In Sun Tzu's (544–496 BC) ancient Chinese military treatise –The Art of War - "All warfare is based on deception."
About the same period, Greek writer/poet Aeschylus (525BC - 456BC) wrote: "In war, truth is the first casualty."
Around that time too Greek general and historian, Thucydides, wrote a history of the 27-year Peloponnesian War (431-404 B.C.) which was fought between two Greek city states, Sparta and Athens.
In writing his classic work, Thucydides highlighted what we would call the discipline of verification which serves as the essence of journalism today. He spoke of the need for factual reporting of events so that truth was easy to discover. This is especially so when "different eyewitnesses give differing accounts of the same event, speaking out of partiality for one side or the other…"
The cynic says in order to fight a war or to start a war, we have to lie. And those who disagree are often silenced as unpatriotic or subversive. This is true from ancient times till today; the Vietnam War and the Gulf War being recent examples. Anyone who disagreed with Bush, both the father and the son, was smeared as anti-American.
This is how every war is fought. Although the attack on Lahad Datu and its environments by the so-called royal army of the Sultanate of Sulu is by no means a war, what has emerged is that media coverage of it is beginning to look like war reportage complete with action graphics and stunning war photos with punchy headlines. It has taken on "they”versus"us coverage.

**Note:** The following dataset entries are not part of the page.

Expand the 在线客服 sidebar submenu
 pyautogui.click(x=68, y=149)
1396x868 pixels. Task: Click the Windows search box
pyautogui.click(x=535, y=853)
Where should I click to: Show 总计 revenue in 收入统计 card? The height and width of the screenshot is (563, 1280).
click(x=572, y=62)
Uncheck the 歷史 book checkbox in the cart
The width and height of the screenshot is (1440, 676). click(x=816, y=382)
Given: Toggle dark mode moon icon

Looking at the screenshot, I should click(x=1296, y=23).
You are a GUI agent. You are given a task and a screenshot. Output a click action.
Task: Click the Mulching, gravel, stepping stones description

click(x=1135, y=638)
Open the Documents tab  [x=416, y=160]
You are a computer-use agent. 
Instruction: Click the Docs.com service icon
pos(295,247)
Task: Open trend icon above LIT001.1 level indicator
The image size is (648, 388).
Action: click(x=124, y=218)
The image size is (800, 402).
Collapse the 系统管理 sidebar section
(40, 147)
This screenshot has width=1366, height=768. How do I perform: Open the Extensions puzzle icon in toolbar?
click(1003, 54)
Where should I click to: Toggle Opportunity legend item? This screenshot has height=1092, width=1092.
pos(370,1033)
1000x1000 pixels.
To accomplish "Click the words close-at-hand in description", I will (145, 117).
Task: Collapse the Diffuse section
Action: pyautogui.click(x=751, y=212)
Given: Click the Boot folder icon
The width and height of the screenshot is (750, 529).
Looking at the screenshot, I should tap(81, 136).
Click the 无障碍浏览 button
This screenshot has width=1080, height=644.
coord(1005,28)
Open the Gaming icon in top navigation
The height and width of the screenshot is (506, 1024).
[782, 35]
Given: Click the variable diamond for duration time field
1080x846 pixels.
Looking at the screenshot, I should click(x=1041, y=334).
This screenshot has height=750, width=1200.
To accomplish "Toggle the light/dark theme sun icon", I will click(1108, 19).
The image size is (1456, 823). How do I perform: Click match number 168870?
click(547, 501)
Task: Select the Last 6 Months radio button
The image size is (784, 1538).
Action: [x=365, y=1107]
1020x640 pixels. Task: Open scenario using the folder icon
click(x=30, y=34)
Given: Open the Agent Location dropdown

The role of the press in times like this when the country is under armed threat from foreign elements is not to resort to jingoism. This is not the time for flag waving or arousing patriotic emotions. Much more is at stake particularly the lives of our men in uniform. Already so many have been killed mercilessly, the highest peace time casualty no doubt. On the opposite aside, many too have been killed.
It's good to remember that we should not be pre-occupied with statistics of engagement. Behind every death is a family and an extended family in grief. They are not cold statistics but living persons in mourning and bereavement. The dead leave behind traumatised widows, children, parents, neighbours, friends and more. It matters little now whether they are enemies or otherwise.
This is the time for redeeming the situation with professional journalism by way of fast and accurate reports so that the public is well informed. As pointed out by Thucydides, "different eyewitnesses give differing accounts of the same event, speaking out of partiality for one side or the other…"
Journalists need to get the story out as fast as possible and as accurately too. But all this takes time and professionalism; this is the journalism of verification. To do this, many media agencies have despatched their best reporters to the scene.
Sin Chew Daily too has sent its team from its head office joined by others from its Sarawak and Sabah regional bureaus to ensure that reports are verified on the ground before publication. This is necessary so that truth need not have to be the first casualty of war.